Sen. Lindsey Graham (R-S.C.) and Sen. John McCain (R-Ariz.) have been working across the aisle with Sen. Carl Levin (D-Mich.) and others to potentially agree to close some tax loopholes in exchange for delaying steep, government-wide budget cuts already mandated by law.

Sen. Pat Toomey (R-Pa.), who put forward the idea last year of closing those loopholes, isn’t on board. “I’m not a fan of the defense cuts that are coming in the sequester,” Toomey said at the Brookings Institution.

“I don’t think it’s a good idea to go into the tax code,” he said, adding that it could undercut the kind of “pro-growth tax reform” that he seeks.

Toomey’s speech comes one week after Sen. Patty Murray (D-Wash.) argued that Toomey’s plan actually was a tax cut for the wealthy disguised as a tax increase. And Murray argued that lawmakers may have a better chance at solving the nation’s deficit problem if they allow sequestration to happen, because if Bush-era tax cuts expire, it would release Republicans from their pledge not to increase taxes.

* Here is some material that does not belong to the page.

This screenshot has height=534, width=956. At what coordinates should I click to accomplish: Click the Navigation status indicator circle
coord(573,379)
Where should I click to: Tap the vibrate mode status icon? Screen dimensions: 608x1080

In the new year, Republicans could institute what would then technically be a tax cut — but would increase revenues over 2012.

Toomey disputed both points, saying that while his proposal may have reduced the overall tax rate for wealthy Americans, it would cap the number of itemized deductions — and limit deductions used primarily by the wealthy.

And he dismissed as “cynical” Murray’s political calculus for the sequester. “I don’t agree with that approach at all,” Toomey said.

Levin declined to comment about the difference of opinion. “There’s a lot of discussion going on among a lot of people,” he said. “I just want to leave it at that because that’s the best way for any of the discussions going on to bear fruit.”